Rewrite each line of the records below as an item in a numbered list, and leave out the blank lines.

■ Record set ■
+ + +

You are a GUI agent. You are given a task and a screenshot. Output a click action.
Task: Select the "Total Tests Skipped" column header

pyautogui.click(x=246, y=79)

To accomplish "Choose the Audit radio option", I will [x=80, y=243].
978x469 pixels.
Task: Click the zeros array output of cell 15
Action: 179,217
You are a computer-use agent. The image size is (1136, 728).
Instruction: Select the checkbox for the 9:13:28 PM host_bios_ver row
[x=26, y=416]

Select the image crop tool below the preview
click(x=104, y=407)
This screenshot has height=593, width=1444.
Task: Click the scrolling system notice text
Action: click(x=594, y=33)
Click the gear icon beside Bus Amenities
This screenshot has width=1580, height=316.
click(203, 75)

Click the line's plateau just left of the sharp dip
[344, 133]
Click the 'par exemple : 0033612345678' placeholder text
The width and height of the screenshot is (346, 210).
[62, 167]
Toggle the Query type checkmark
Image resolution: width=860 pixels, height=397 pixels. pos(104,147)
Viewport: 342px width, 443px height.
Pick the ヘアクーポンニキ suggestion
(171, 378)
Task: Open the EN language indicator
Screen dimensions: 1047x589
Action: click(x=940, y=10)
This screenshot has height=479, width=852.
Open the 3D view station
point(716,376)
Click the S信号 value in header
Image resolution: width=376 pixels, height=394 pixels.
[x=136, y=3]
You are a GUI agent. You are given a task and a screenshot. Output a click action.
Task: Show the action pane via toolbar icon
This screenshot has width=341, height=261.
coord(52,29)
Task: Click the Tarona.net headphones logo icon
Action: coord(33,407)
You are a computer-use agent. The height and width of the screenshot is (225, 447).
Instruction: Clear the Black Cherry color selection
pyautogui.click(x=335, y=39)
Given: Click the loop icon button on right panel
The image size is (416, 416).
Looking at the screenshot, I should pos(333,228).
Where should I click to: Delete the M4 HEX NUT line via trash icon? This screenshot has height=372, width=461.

+ + +

■ Result ■
1. You are a GUI agent. You are given a task and a screenshot. Output a click action.
2. Task: Select the "Total Tests Skipped" column header
3. pyautogui.click(x=246, y=79)
4. To accomplish "Choose the Audit radio option", I will [x=80, y=243].
5. 978x469 pixels.
6. Task: Click the zeros array output of cell 15
7. Action: 179,217
8. You are a computer-use agent. The image size is (1136, 728).
9. Instruction: Select the checkbox for the 9:13:28 PM host_bios_ver row
10. [x=26, y=416]
11. Select the image crop tool below the preview
12. click(x=104, y=407)
13. This screenshot has height=593, width=1444.
14. Task: Click the scrolling system notice text
15. Action: click(x=594, y=33)
16. Click the gear icon beside Bus Amenities
17. This screenshot has width=1580, height=316.
18. click(203, 75)
19. Click the line's plateau just left of the sharp dip
20. [344, 133]
21. Click the 'par exemple : 0033612345678' placeholder text
22. The width and height of the screenshot is (346, 210).
23. [62, 167]
24. Toggle the Query type checkmark
25. Image resolution: width=860 pixels, height=397 pixels. pos(104,147)
26. Viewport: 342px width, 443px height.
27. Pick the ヘアクーポンニキ suggestion
28. (171, 378)
29. Task: Open the EN language indicator
30. Screen dimensions: 1047x589
31. Action: click(x=940, y=10)
32. This screenshot has height=479, width=852.
33. Open the 3D view station
34. point(716,376)
35. Click the S信号 value in header
36. Image resolution: width=376 pixels, height=394 pixels.
37. [x=136, y=3]
38. You are a GUI agent. You are given a task and a screenshot. Output a click action.
39. Task: Show the action pane via toolbar icon
40. This screenshot has width=341, height=261.
41. coord(52,29)
42. Task: Click the Tarona.net headphones logo icon
43. Action: coord(33,407)
44. You are a computer-use agent. The height and width of the screenshot is (225, 447).
45. Instruction: Clear the Black Cherry color selection
46. pyautogui.click(x=335, y=39)
47. Given: Click the loop icon button on right panel
48. The image size is (416, 416).
49. Looking at the screenshot, I should pos(333,228).
50. Where should I click to: Delete the M4 HEX NUT line via trash icon? This screenshot has height=372, width=461.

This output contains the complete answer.